Stored items

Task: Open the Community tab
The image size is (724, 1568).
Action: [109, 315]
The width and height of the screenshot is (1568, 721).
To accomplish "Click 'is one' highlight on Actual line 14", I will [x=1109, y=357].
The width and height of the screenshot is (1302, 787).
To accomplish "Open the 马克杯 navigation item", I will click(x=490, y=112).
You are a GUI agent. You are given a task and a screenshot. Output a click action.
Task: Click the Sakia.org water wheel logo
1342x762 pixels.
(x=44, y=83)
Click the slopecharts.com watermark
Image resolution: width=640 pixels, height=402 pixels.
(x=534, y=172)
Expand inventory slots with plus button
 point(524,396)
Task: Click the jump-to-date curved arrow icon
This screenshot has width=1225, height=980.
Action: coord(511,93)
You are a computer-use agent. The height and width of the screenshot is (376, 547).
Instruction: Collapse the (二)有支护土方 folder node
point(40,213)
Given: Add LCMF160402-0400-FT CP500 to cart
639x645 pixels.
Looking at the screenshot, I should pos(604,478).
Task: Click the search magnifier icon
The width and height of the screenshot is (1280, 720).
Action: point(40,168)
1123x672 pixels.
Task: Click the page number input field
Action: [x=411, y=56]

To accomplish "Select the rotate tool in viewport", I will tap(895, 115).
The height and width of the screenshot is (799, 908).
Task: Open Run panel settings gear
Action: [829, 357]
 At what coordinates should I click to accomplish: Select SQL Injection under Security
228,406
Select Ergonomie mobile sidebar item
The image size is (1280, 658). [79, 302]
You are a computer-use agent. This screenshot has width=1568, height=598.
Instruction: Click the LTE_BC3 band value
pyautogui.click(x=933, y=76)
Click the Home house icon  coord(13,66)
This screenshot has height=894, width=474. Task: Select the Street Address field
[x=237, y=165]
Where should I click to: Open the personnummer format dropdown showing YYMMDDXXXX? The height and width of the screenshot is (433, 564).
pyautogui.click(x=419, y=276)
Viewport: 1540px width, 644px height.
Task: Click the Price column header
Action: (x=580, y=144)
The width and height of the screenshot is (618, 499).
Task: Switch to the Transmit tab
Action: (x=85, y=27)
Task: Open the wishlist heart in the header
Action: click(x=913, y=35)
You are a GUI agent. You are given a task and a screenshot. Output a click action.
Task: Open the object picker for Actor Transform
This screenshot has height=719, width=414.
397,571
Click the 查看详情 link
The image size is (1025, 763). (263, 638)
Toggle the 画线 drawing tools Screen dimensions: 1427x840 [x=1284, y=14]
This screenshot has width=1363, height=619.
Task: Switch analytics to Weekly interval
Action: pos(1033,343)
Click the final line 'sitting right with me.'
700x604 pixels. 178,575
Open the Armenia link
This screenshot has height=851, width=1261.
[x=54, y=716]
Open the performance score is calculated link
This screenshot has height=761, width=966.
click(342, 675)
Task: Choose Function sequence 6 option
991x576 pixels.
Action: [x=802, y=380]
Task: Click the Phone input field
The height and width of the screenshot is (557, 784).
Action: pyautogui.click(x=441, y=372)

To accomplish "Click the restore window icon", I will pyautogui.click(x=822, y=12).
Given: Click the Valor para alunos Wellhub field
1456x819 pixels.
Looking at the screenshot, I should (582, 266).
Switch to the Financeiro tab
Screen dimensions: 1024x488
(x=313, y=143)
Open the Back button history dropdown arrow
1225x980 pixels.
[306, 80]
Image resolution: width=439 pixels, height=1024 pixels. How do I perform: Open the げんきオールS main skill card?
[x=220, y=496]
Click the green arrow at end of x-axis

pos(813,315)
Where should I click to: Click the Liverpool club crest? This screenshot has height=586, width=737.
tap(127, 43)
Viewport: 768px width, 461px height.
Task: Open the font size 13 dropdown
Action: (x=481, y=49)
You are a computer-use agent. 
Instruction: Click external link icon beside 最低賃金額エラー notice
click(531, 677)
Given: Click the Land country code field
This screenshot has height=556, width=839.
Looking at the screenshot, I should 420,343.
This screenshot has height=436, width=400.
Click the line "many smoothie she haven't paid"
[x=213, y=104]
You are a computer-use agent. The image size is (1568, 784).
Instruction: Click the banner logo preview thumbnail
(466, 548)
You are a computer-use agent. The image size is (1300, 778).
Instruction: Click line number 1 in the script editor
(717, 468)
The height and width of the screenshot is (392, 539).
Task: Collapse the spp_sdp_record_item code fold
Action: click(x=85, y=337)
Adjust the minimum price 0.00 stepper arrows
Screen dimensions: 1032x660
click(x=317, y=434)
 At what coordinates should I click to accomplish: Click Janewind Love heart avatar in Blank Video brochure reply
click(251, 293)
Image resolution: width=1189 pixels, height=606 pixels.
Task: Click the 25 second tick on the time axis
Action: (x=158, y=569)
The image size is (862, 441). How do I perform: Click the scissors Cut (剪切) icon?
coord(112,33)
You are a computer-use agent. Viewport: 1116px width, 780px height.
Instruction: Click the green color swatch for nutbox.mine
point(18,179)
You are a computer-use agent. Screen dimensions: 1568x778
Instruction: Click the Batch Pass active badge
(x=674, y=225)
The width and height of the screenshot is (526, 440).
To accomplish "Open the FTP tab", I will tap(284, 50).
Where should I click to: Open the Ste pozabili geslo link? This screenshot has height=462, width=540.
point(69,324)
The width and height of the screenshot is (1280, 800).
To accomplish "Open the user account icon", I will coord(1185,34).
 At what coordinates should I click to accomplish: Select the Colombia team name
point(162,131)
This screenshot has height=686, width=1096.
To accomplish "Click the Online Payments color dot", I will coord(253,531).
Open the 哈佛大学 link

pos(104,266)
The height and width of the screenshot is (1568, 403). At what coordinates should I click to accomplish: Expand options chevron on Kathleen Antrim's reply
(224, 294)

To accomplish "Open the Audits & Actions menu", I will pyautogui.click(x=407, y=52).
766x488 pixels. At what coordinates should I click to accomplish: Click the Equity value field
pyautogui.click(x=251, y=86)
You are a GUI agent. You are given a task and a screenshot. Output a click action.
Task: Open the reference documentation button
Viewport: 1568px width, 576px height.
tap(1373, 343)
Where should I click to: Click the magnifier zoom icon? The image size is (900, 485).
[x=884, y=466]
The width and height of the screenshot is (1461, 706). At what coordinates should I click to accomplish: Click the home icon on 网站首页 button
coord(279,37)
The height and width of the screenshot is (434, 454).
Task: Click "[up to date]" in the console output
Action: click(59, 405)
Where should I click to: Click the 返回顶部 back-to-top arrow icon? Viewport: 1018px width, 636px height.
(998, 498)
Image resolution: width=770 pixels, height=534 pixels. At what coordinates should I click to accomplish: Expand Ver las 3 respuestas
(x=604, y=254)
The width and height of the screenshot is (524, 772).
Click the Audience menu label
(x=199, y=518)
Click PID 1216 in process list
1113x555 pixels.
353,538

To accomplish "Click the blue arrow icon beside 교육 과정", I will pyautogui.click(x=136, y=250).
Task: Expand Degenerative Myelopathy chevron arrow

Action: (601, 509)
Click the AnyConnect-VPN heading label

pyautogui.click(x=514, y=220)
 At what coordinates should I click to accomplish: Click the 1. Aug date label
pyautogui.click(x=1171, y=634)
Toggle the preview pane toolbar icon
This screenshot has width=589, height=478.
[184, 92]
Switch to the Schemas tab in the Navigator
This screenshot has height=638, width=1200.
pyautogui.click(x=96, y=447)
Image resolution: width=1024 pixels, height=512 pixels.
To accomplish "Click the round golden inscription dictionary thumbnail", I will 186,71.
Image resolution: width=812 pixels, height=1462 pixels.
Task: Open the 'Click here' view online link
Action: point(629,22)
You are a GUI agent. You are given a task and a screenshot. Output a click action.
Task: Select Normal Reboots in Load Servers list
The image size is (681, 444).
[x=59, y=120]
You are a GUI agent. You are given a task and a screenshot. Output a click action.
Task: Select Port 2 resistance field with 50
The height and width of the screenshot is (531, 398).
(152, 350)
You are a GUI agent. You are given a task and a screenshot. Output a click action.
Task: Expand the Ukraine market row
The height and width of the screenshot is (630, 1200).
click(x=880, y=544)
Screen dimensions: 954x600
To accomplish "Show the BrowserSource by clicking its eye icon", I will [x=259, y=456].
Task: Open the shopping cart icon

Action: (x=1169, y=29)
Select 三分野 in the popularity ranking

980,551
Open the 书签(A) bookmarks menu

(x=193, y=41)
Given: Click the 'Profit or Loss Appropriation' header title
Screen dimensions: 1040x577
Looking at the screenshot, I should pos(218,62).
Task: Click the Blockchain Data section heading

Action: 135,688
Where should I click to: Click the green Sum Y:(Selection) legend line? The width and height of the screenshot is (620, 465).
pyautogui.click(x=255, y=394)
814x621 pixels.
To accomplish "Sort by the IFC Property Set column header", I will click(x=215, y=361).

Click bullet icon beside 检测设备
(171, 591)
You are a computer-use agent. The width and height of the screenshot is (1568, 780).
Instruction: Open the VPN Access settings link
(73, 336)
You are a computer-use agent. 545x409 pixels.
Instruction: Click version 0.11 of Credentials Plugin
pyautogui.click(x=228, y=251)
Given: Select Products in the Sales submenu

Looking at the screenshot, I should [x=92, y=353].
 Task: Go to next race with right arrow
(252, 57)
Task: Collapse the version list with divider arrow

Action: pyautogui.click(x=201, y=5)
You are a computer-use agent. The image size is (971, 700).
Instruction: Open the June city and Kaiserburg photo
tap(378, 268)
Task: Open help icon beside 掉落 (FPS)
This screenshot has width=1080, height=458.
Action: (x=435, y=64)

### [YOUR ASSIGNMENT]
Up to and including the line that holds "Click the slopecharts.com watermark", reproduce the records above exactly from their first line, and give nothing else.

### [ANSWER TO THIS PROBLEM]
Task: Open the Community tab
The image size is (724, 1568).
Action: [109, 315]
The width and height of the screenshot is (1568, 721).
To accomplish "Click 'is one' highlight on Actual line 14", I will [x=1109, y=357].
The width and height of the screenshot is (1302, 787).
To accomplish "Open the 马克杯 navigation item", I will click(x=490, y=112).
You are a GUI agent. You are given a task and a screenshot. Output a click action.
Task: Click the Sakia.org water wheel logo
1342x762 pixels.
(x=44, y=83)
Click the slopecharts.com watermark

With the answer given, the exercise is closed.